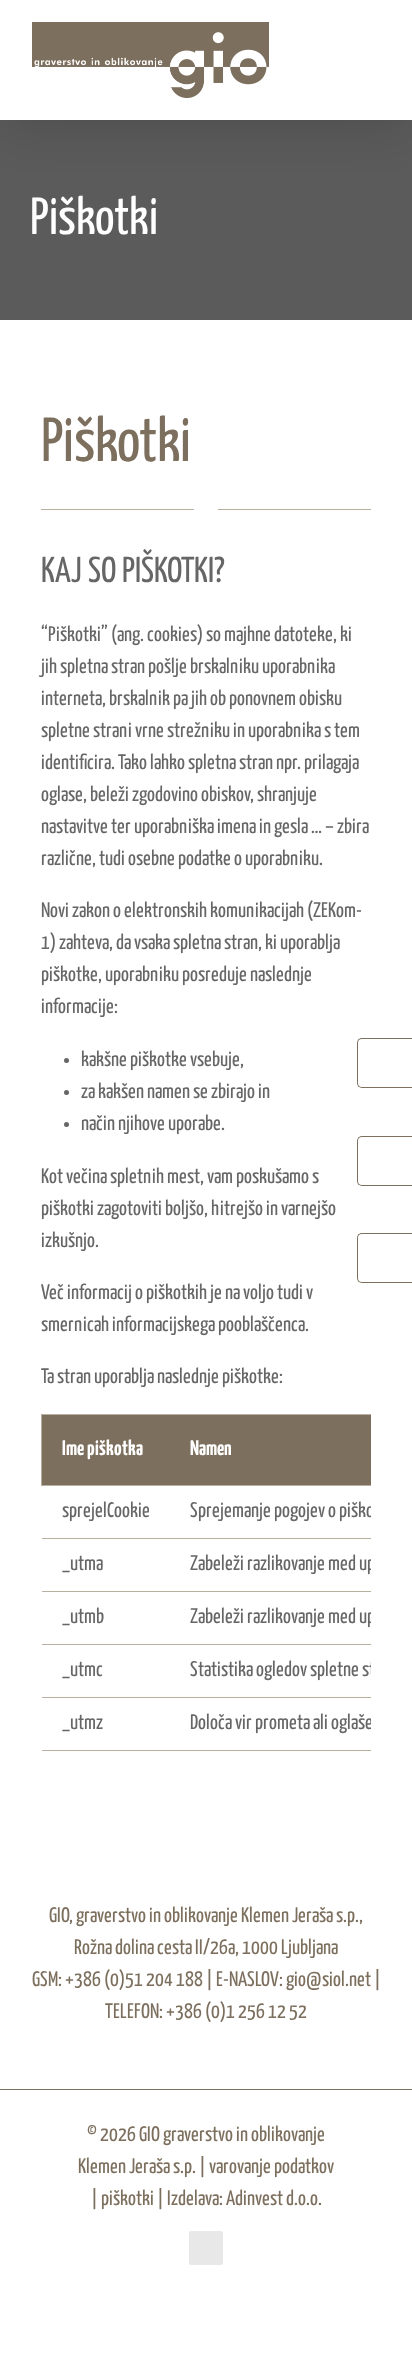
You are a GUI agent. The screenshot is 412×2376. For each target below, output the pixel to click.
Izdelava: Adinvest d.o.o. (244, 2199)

::::

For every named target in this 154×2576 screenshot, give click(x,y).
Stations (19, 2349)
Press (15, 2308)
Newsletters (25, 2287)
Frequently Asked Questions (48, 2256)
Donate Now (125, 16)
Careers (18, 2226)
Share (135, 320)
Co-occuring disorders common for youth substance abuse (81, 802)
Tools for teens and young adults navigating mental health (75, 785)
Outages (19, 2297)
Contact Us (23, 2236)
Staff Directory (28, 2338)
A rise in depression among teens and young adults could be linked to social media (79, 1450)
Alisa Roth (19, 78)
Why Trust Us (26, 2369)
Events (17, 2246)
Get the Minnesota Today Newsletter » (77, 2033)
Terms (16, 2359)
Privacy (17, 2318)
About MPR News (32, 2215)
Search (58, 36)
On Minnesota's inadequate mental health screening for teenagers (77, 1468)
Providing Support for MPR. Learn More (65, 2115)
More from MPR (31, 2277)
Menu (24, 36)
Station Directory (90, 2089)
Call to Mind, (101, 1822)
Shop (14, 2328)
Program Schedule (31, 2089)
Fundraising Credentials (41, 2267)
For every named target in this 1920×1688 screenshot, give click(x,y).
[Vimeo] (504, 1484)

::::

_Exercise prompt_: Send back exactly the lines of the listing above starting at the one with "Privacy (17, 2318)" and ending at the one with "[Vimeo] (504, 1484)", inclusive, and no others.

_Task answer_:
Privacy (17, 2318)
About MPR News (32, 2215)
Search (58, 36)
On Minnesota's inadequate mental health screening for teenagers (77, 1468)
Providing Support for MPR. Learn More (65, 2115)
More from MPR (31, 2277)
Menu (24, 36)
Station Directory (90, 2089)
Call to Mind, (101, 1822)
Shop (14, 2328)
Program Schedule (31, 2089)
Fundraising Credentials (41, 2267)
For every named target in this 1920×1688 screenshot, give click(x,y).
[Vimeo] (504, 1484)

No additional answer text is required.